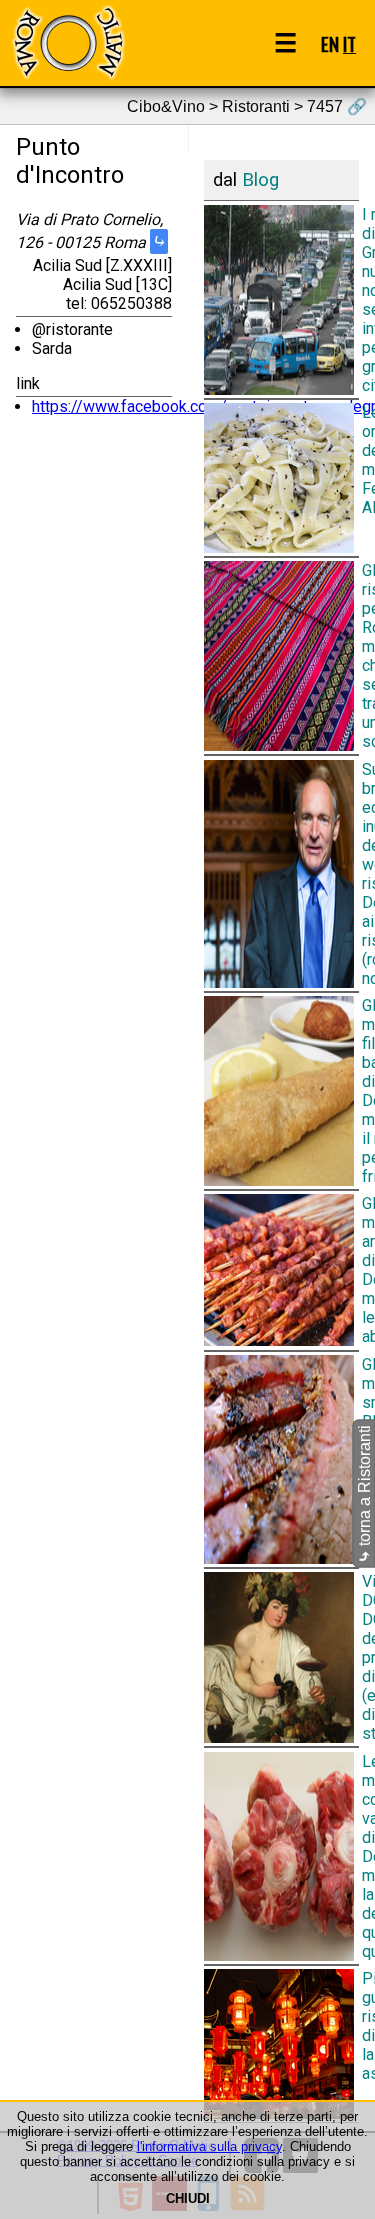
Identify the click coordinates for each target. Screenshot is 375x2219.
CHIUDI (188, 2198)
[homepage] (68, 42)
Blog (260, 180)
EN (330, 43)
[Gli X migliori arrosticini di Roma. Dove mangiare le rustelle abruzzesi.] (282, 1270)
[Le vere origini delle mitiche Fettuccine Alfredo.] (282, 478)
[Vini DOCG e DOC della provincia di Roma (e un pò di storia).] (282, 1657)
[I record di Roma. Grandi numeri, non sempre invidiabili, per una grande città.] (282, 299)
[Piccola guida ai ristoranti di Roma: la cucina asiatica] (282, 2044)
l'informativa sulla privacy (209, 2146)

What to work on
Pictures are to be left out, while the records are copied word for word.

Final answer
Identify the click coordinates for each target. Screenshot is 375x2219.
CHIUDI (188, 2198)
[homepage] (68, 42)
Blog (260, 180)
EN (330, 43)
[Gli X migliori arrosticini di Roma. Dove mangiare le rustelle abruzzesi.] (282, 1270)
[Le vere origini delle mitiche Fettuccine Alfredo.] (282, 478)
[Vini DOCG e DOC della provincia di Roma (e un pò di storia).] (282, 1657)
[I record di Roma. Grandi numeri, non sempre invidiabili, per una grande città.] (282, 299)
[Piccola guida ai ristoranti di Roma: la cucina asiatica] (282, 2044)
l'informativa sulla privacy (209, 2146)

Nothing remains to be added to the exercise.